Dat sprake zou zijn van culpa in causa, waarvan door rapporteur C.J.F. Kemperman wordt gerept in diens rapport van 4 april 2011, is eveneens door de verdediging weersproken. Daarbij heeft de raadsvrouw bepleit dat verslaving een ziekte is en dat verdachte er niets aan kon doen.
Mocht de rechtbank wel tot een bewezenverklaring komen, dan is de verdediging ten aanzien van het onder 1 primair en subsidiair ten laste gelegde van mening dat dit niet geldt voor het onderdeel dat ziet op het dichtknijpen van de keel van aangeefster, aangezien daarvan uitsluitend in de aangifte melding wordt gemaakt.
4.3 Het oordeel van de rechtbank
Bewijsoverwegingen
De rechtbank acht het onder feit 1, primair, en het onder feit 2 ten laste gelegde bewezen op grond van de hierna genoemde en weergegeven bewijsmiddelen.
Aangeefster [slachtoffer] verklaart bij de politie dat zij op 8 januari 2011 in de woning aan de [adres] te [woonplaats] door verdachte is mishandeld en bedreigd.
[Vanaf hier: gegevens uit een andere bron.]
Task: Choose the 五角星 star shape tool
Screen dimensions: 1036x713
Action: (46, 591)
Verdachte is de ex-vriend van haar dochter, [getuige].
Aangeefster zat op 8 januari 2011 met haar dochter in de woonkamer voor voornoemde woning. Zij zag dat verdachte de kamer in kwam lopen, dat hij direct in haar richting keek en tegen haar begon uit te vallen. Aangeefster hoorde dat verdachte haar begon te bedreigen met de dood, namelijk dat hij haar dood ging maken, dat hij dat met zijn handen zou doen en dat, als dat niet zou lukken, hij een pistool zou halen en dat hij haar dan zou doodschieten.
Aangeefster zag dat verdachte erg boos werd en zijn handen tot vuisten balde. Aangeefster zag dat verdachte met zijn tot vuisten gebalde handen harde slaande bewegingen op haar hoofd en nek maakte. Aangeefster voelde door het slaan hevige pijn in haar nek, rug en hoofd. Aangeefster voelde dat zij op een gegeven moment aan haar haren werd vastgepakt en aan haar haren van de bank werd getrokken en over de grond de kamer uit en de keuken in werd getrokken. Aangeefster zag en voelde dat hij haar ook in de keuken nog stompen op haar hoofd gaf. Aangeefster raakte daardoor even buiten bewustzijn.
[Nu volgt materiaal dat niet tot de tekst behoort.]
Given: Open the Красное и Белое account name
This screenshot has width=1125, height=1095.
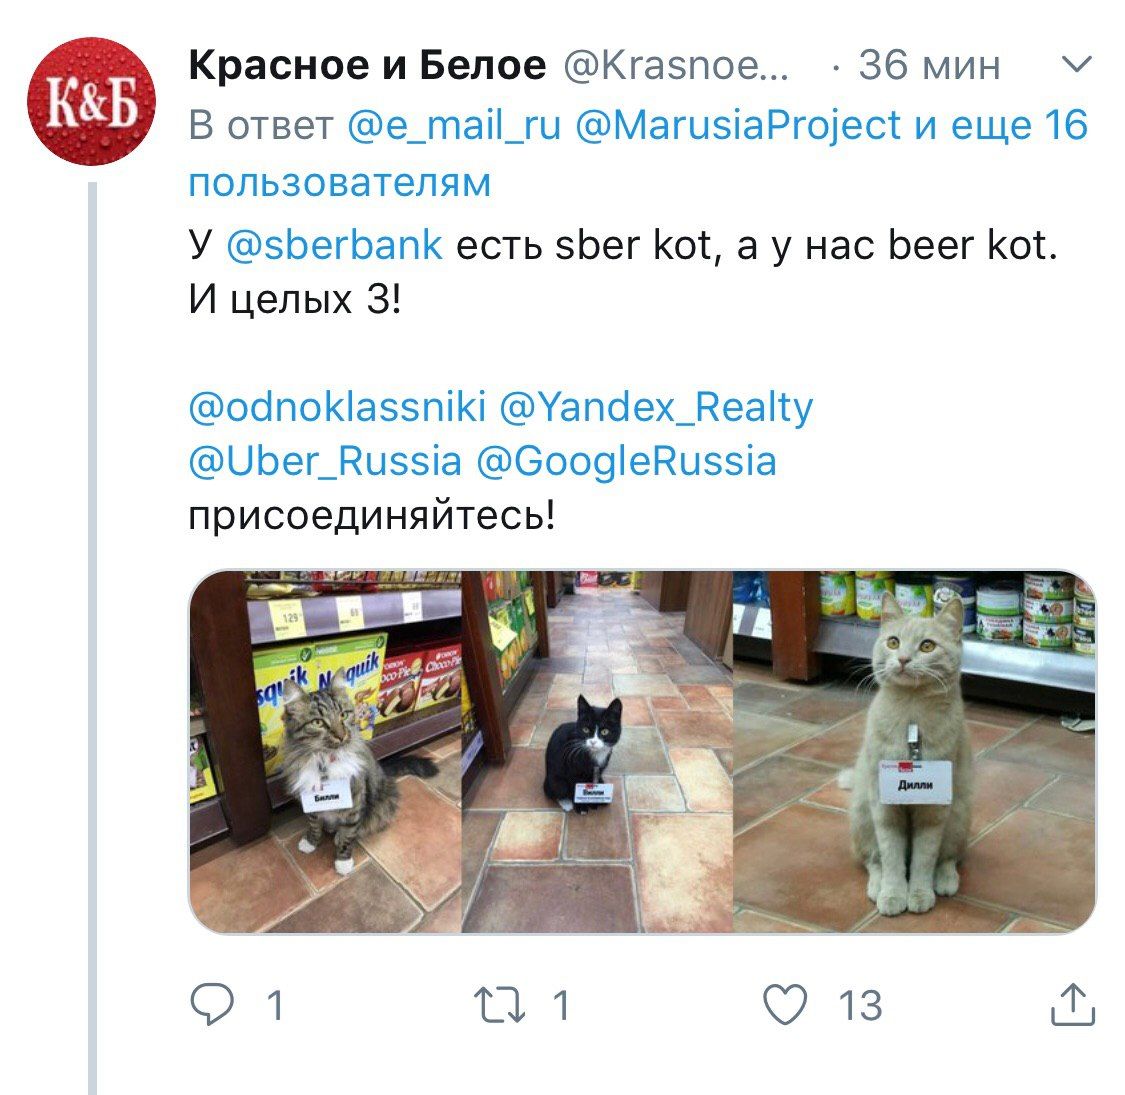Looking at the screenshot, I should click(x=367, y=65).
Uit de geneeskundige verklaring d.d. 8 januari 2011 blijken op het hoofd van aangeefster geen wonden te zijn aangetroffen maar wel enkele kleine zwellingen. Voorts zijn aan beide armen enkele rode plekken van stompen aangetroffen.
Getuige [getuige] verklaart dat zij zag dat verdachte stomdronken was. Ook verklaart zij dat verdachte uit het niets tegen haar moeder zei: ‘Ik schiet je dood. Ik vermoord je, je moet dood. Ik heb een pistool, ik zal je doodschieten.’ Getuige zag dat verdachte zijn vuisten balde en in de richting van haar moeder liep. Getuige zag dat verdachte met zijn rechter vuist met kracht op het hoofd van haar moeder sloeg, en zag dat haar moeder hier pijn en letsel van had. Getuige trok verdachte weg, maar verdachte rukte zich los en getuige zag dat verdachte haar moeder nu met beide vuisten op het hoofd sloeg en haar met kracht op de rug en tussen de schouders stompte. Getuige zag dat verdachte haar moeder bij de haren pakte en op de grond gooide in de keuken.
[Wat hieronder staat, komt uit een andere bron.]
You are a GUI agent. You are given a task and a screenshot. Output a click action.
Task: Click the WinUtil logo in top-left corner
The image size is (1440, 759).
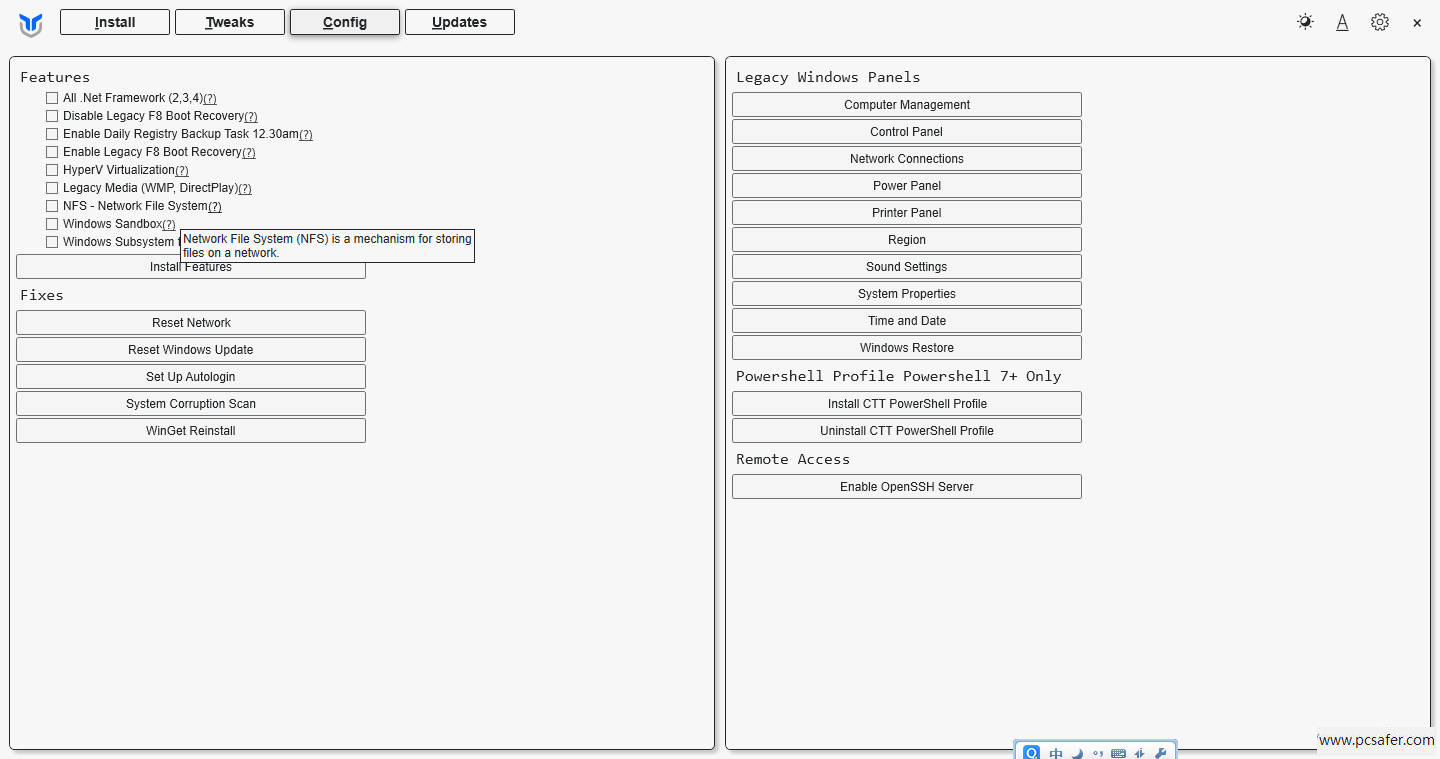pos(31,24)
Van het onderdeel in de tenlastelegging dat ziet op het dichtknijpen van de keel van aangeefster, zal verdachte worden vrijgesproken aangezien daarvan uitsluitend in de aangifte melding wordt gemaakt.
Opzet
De raadsvrouw heeft bepleit dat de voor de bewezenverklaring vereiste opzet niet aanwezig was.
De rechtbank oordeelt echter, dat er pas dan geen sprake is van opzet, indien bij verdachte ieder inzicht in de draagwijdte van zijn gedragingen en de mogelijke gevolgen daarvan heeft ontbroken.
Gelet op de verklaring die verdachte op 9 januari 2011 tegenover de politie heeft afgelegd ten aanzien van het hem ten laste gelegde, heeft verdachte naar het oordeel van de rechtbank wel enig inzicht in de draagwijdte van zijn handelen gehad.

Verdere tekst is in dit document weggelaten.